Langley Collyer (1885-1947) circa 1942-1943.

Today we received our copies of the book Homer and Langley from Random House! Since so many of our members are going on vacation this summer, I thought this might be a good forum to talk about the book and generate the questions we will send to Random House. I look forward to your comments! I am still waiting for responses to determine whether this will be our August or September book, so please let me know your thoughts. If you would like to pick up your copy, just let me know when. If  I am not home, I will leave it on my side porch for you!

Here is the description of the book we will be reading.  Remember, our challenge is to make up a list of discussion questions.

Susan

From Ragtime and Billy Bathgate to The Book of Daniel, World’s Fair, and The March, the novels of E. L. Doctorow comprise one of the most substantive achievements of modern American fiction. Now, with Homer & Langley, this master novelist has once again created an unforgettable work.

Homer and Langley Collyer are brothers–the one blind and deeply intuitive, the other damaged into madness, or perhaps greatness, by mustard gas in the Great War. They live as recluses in their once grand Fifth Avenue mansion, scavenging the city streets for things they think they can use, hoarding the daily newspapers as research for Langley’s proposed dateless newspaper whose reportage will be as prophecy. Yet the epic events of the century play out in the lives of the two brothers–wars, political movements, technological advances–and even though they want nothing more than to shut out the world, history seems to pass through their cluttered house in the persons of immigrants, prostitutes, society women, government agents, gangsters, jazz musicians . . . and their housebound lives are fraught with odyssean peril as they struggle to survive and create meaning for themselves.

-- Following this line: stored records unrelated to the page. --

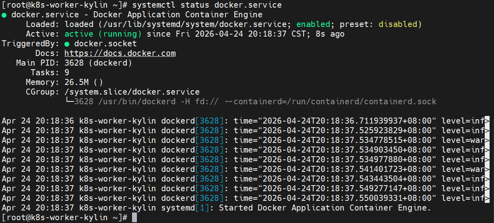Click the green status dot beside docker.service header
The image size is (494, 223).
point(4,15)
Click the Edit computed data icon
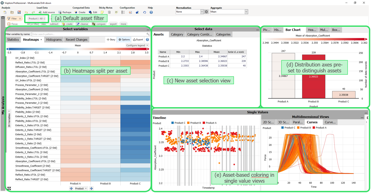The height and width of the screenshot is (193, 371). pos(90,12)
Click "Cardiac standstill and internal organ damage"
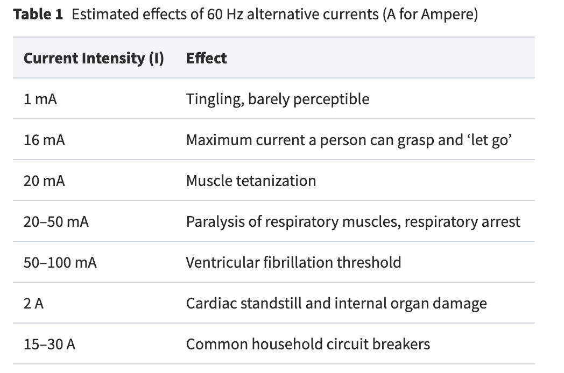This screenshot has width=564, height=373. (336, 303)
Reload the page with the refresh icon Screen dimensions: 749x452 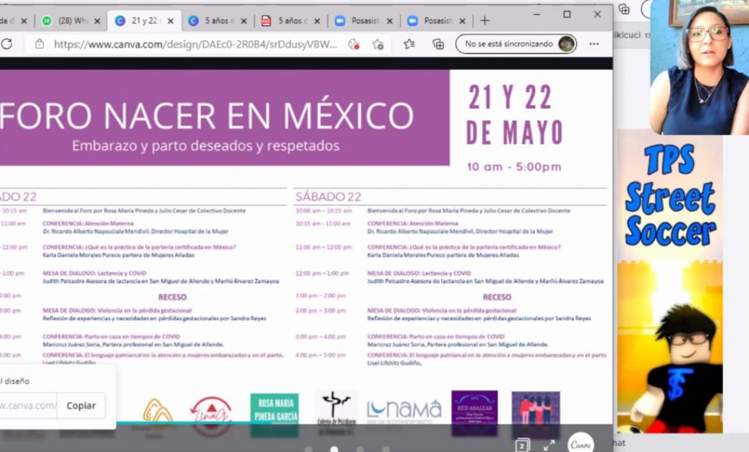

Brilliantly conceived, gorgeously written, this mesmerizing narrative, a free imaginative rendering of the lives of New York’s fabled Collyer brothers, is a family story with the resonance of myth, an astonishing masterwork unlike any that have come before from this great writer. (http://www.amazon.com/gp/product/1400064945/ref=s9_simz_gw_s0_p14_i1?pf_rd_m=ATVPDKIKX0DER&pf_rd_s=center-2&pf_rd_r=1W7GETESJCG2CXJ73124&pf_rd_t=101&pf_rd_p=470938631&pf_rd_i=507846 )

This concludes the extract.